◆ WHAT IS EXPECTED
In the data below, find every line with the string "computer" and pull it out.

[Data items]
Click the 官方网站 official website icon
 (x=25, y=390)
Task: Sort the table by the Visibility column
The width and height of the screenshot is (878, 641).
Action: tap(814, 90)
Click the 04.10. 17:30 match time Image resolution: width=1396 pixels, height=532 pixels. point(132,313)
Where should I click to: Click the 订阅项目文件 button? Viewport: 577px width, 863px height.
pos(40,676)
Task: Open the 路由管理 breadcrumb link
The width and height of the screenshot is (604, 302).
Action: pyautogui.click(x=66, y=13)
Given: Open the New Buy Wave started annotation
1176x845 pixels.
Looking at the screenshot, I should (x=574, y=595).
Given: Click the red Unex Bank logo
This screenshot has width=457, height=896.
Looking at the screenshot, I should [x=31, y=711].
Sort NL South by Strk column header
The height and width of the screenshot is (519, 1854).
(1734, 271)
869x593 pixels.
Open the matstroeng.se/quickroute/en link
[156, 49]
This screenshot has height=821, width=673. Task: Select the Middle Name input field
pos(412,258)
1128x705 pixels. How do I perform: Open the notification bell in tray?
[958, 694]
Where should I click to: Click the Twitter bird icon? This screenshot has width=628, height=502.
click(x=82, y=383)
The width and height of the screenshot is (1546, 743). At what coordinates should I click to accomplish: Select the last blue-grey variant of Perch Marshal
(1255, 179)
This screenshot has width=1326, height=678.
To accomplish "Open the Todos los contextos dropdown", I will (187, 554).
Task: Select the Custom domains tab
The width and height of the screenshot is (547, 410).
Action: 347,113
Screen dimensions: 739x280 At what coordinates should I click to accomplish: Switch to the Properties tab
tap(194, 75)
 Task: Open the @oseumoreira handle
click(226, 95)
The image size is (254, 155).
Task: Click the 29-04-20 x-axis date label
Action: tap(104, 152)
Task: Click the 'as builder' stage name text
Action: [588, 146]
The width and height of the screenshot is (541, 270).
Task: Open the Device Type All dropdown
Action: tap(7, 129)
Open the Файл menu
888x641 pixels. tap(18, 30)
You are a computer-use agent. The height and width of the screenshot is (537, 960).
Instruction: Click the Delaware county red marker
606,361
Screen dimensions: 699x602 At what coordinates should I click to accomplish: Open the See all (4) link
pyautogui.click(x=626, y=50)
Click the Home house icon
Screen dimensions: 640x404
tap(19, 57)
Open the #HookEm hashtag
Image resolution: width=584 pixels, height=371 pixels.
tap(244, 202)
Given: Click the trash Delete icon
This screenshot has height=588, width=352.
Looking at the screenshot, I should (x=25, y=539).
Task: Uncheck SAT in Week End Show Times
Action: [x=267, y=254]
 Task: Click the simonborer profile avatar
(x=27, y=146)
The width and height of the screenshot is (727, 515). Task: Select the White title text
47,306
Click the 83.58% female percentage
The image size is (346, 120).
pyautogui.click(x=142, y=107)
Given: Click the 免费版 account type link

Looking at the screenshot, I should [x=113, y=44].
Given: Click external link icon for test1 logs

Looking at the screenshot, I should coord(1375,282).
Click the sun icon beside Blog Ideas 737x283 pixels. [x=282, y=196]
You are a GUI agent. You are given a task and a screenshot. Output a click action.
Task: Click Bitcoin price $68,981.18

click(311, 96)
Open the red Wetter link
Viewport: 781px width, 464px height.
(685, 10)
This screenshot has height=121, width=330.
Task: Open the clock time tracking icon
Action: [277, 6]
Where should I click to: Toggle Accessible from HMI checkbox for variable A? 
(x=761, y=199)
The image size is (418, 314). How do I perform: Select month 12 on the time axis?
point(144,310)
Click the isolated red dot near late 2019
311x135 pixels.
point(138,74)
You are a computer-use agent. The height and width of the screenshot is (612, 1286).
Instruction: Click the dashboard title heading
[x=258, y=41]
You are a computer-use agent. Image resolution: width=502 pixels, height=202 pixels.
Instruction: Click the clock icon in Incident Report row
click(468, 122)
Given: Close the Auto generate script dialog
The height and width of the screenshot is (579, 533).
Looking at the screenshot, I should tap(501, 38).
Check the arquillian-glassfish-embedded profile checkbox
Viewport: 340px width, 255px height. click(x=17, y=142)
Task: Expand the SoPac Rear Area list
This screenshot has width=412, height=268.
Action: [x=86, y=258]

◆ RESULT OF THIS EXERCISE
You are a computer-use agent. The height and width of the screenshot is (537, 960).
You are a computer-use agent. The height and width of the screenshot is (612, 1286).
You are a computer-use agent. Image resolution: width=502 pixels, height=202 pixels.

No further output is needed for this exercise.